| ASSIGNMENT |
Keep the pictures out. Restate the entries below word for word.
____ PROVIDED DATA
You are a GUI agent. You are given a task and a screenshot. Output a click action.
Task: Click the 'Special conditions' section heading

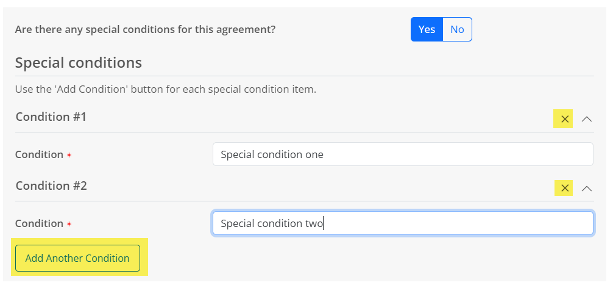pos(78,62)
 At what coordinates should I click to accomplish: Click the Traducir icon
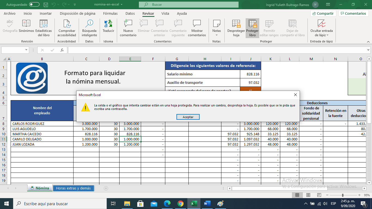tap(108, 24)
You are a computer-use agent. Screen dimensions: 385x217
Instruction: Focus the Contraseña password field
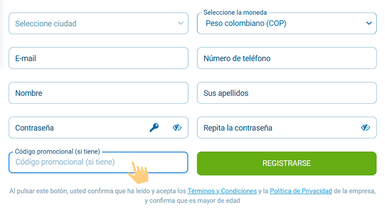[x=77, y=128]
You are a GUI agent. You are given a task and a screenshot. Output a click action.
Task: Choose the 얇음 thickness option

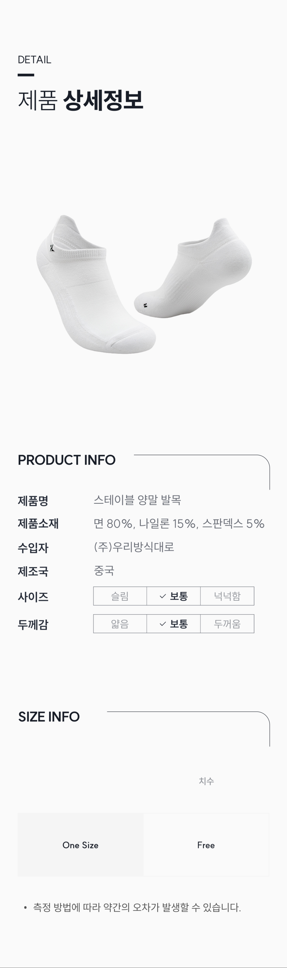click(120, 624)
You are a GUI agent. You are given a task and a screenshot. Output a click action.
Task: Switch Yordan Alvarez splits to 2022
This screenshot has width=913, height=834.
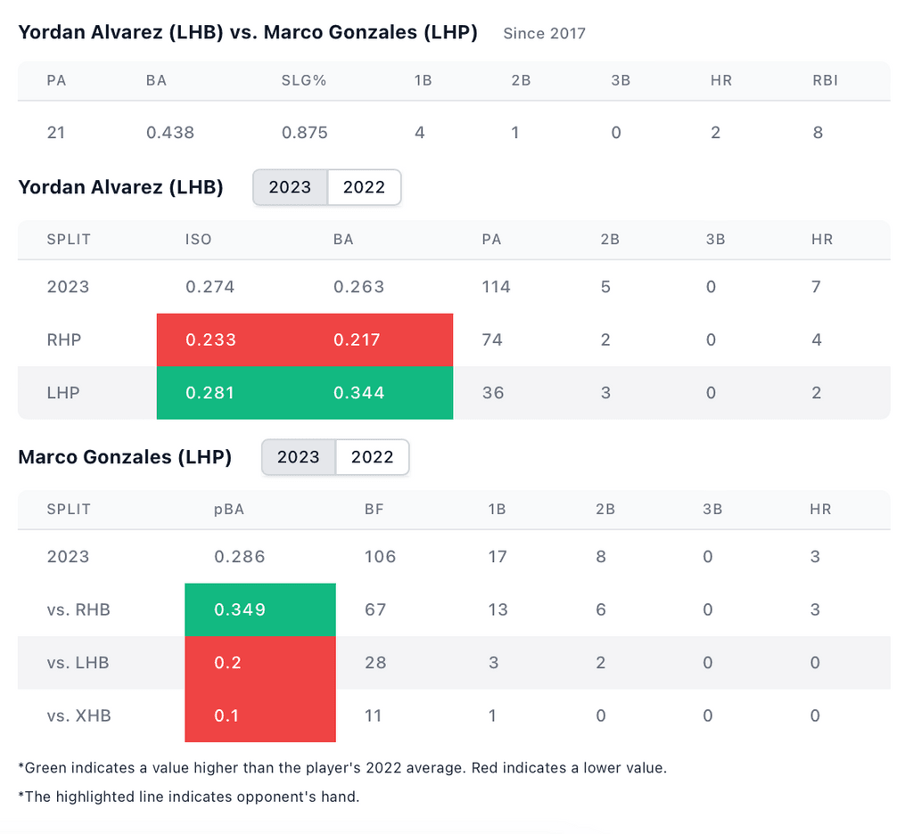364,187
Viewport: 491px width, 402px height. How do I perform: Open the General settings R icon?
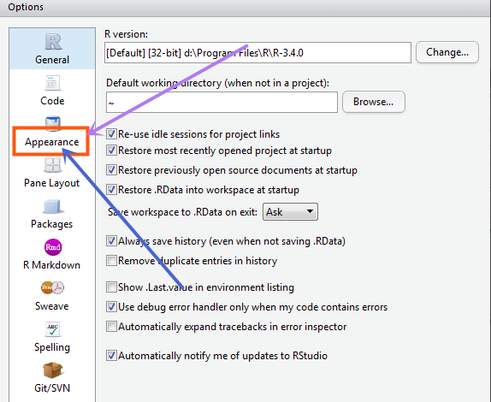(x=53, y=42)
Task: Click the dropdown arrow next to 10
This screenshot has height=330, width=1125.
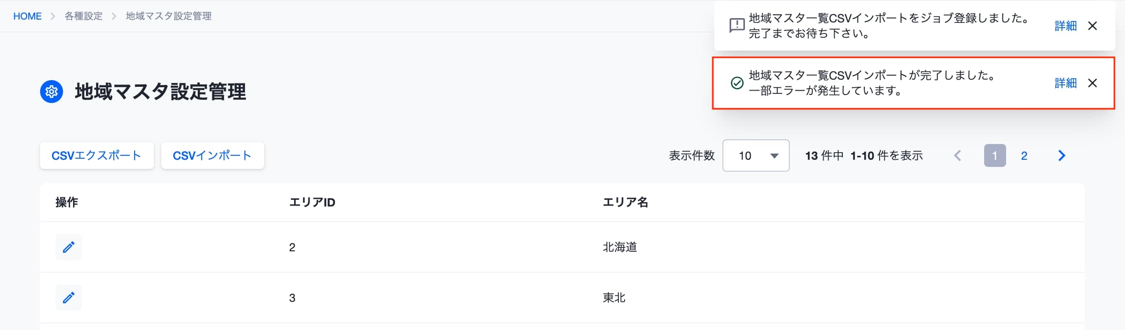Action: (x=775, y=156)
________
| TASK RESPONSE |
You are a GUI agent. You are given a task and a screenshot. Output a click action.
Task: Click the 'Special conditions' section heading

pos(78,62)
 At what coordinates should I click to accomplish: Click the Traducir icon
tap(108, 24)
You are a computer-use agent. Screen dimensions: 385x217
Instruction: Focus the Contraseña password field
[x=77, y=128]
You are a GUI agent. You are given a task and a screenshot. Output a click action.
Task: Choose the 얇음 thickness option

click(120, 624)
You are a GUI agent. You are given a task and a screenshot. Output a click action.
Task: Switch Yordan Alvarez splits to 2022
This screenshot has width=913, height=834.
364,187
Viewport: 491px width, 402px height. How do I perform: Open the General settings R icon?
(x=53, y=42)
Task: Click the dropdown arrow next to 10
This screenshot has height=330, width=1125.
Action: (x=775, y=156)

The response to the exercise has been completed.